During the period 2001–2005, 110 new PD cases and 220 hospital controls were interviewed. Cases and controls were matched by sex, age and place of residence (urban/rural). For the analysis of data conditional univariate and multivariate logistic regression methods were used.


With PD were associated, independently from each other, current smoking [odds ratio (OR) = 0.44; 95% confidence interval (CI) = 0.23–0.82], alcohol consumption (OR = 4.78; 95% CI = 2.67–8.55) and coffee consumption (OR = 2.54; 95% CI = 1.36–4.75). In ever smokers the risk for PD significantly decreased with the increasing number of cigarettes smoked and with increasing duration of smoking. The risk for PD significantly increased with the increasing quantity of alcohol consumption. PD risk was significantly higher in subjects whose average daily consumption of coffee was 1 and 2–3 cups, and it was lower (but not significantly) in those whose daily coffee consumption was 4+ cups.

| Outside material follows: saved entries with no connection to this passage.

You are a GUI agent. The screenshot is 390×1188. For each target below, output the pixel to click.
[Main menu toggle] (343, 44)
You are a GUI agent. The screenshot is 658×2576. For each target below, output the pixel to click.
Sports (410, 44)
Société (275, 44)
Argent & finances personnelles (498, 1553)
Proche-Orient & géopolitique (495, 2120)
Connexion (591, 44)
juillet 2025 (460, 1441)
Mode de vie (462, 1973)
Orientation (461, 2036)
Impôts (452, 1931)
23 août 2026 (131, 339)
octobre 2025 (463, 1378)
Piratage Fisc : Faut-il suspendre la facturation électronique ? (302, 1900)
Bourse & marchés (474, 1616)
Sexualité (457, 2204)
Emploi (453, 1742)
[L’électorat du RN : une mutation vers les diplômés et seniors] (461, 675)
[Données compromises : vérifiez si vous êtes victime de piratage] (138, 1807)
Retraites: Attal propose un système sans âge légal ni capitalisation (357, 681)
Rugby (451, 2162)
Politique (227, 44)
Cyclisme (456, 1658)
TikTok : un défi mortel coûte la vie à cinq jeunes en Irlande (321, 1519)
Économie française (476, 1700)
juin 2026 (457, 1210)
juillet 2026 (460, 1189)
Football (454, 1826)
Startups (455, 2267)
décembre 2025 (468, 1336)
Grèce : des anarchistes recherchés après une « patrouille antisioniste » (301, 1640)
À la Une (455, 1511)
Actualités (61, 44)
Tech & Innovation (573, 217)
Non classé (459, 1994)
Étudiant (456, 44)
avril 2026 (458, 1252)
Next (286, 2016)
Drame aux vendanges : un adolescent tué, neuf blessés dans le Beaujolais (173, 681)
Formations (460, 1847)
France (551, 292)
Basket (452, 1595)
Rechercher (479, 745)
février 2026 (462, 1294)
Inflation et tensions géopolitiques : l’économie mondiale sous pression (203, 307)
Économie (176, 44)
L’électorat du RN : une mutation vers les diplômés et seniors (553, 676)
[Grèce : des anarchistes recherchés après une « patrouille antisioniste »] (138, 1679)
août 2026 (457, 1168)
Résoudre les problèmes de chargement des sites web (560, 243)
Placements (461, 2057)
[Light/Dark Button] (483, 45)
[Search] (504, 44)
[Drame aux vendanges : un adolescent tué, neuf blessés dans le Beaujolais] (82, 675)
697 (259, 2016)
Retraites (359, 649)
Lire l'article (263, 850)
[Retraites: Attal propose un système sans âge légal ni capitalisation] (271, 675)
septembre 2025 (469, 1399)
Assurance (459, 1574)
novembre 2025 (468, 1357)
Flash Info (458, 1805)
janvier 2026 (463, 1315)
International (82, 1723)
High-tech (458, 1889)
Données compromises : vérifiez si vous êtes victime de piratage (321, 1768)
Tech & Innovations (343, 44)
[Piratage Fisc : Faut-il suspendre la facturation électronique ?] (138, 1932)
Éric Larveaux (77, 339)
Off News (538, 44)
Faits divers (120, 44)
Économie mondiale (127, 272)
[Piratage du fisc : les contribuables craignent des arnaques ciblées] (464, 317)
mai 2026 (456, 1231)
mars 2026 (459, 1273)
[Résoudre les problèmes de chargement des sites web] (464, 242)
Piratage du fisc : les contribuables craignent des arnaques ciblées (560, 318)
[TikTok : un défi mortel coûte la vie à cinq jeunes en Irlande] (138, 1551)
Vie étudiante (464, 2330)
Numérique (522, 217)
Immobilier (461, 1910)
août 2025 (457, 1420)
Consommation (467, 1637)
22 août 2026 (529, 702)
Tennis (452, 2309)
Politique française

Cases and controls did not differ in duration of alcohol and coffee consumption. The results of multivariate analyses did not substantially change after adjustment on family history positive on PD.


The findings of this study support the hypotheses of inverse association of smoking with PD, but an inverse association with coffee was not confirmed. PD was found to be positively associated with coffee and alcohol consumption.